What the task asks
Please copy every line with the string "should" from the entries below.

Records for this task
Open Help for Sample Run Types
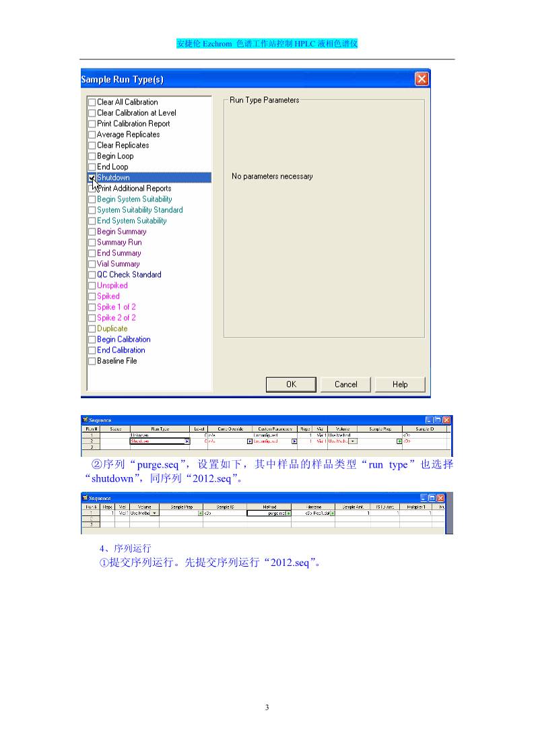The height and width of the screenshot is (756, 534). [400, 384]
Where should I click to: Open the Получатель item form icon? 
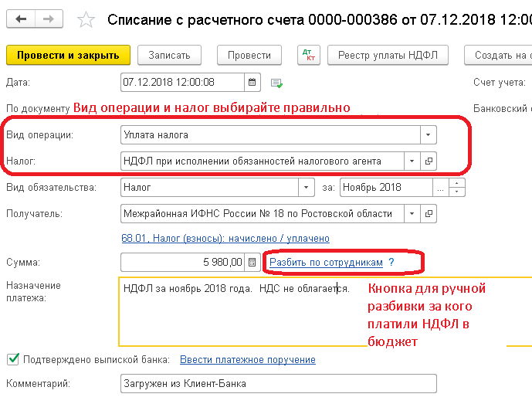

---

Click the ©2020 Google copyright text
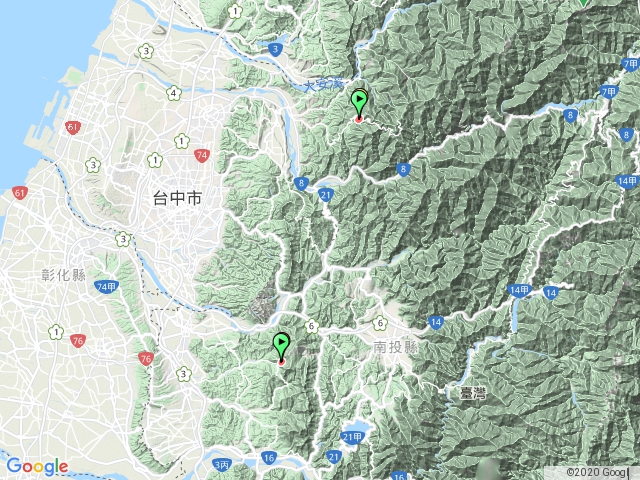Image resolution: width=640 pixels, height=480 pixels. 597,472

...

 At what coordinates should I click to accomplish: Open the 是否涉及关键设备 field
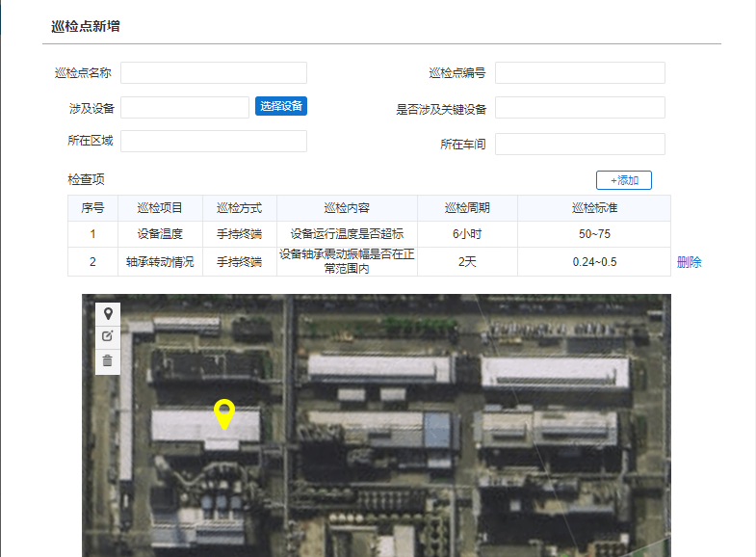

Exercise result
Where should I click to: Open the Получатель item form icon? 
 At what coordinates should I click to accomplish: Open the 是否涉及关键设备 field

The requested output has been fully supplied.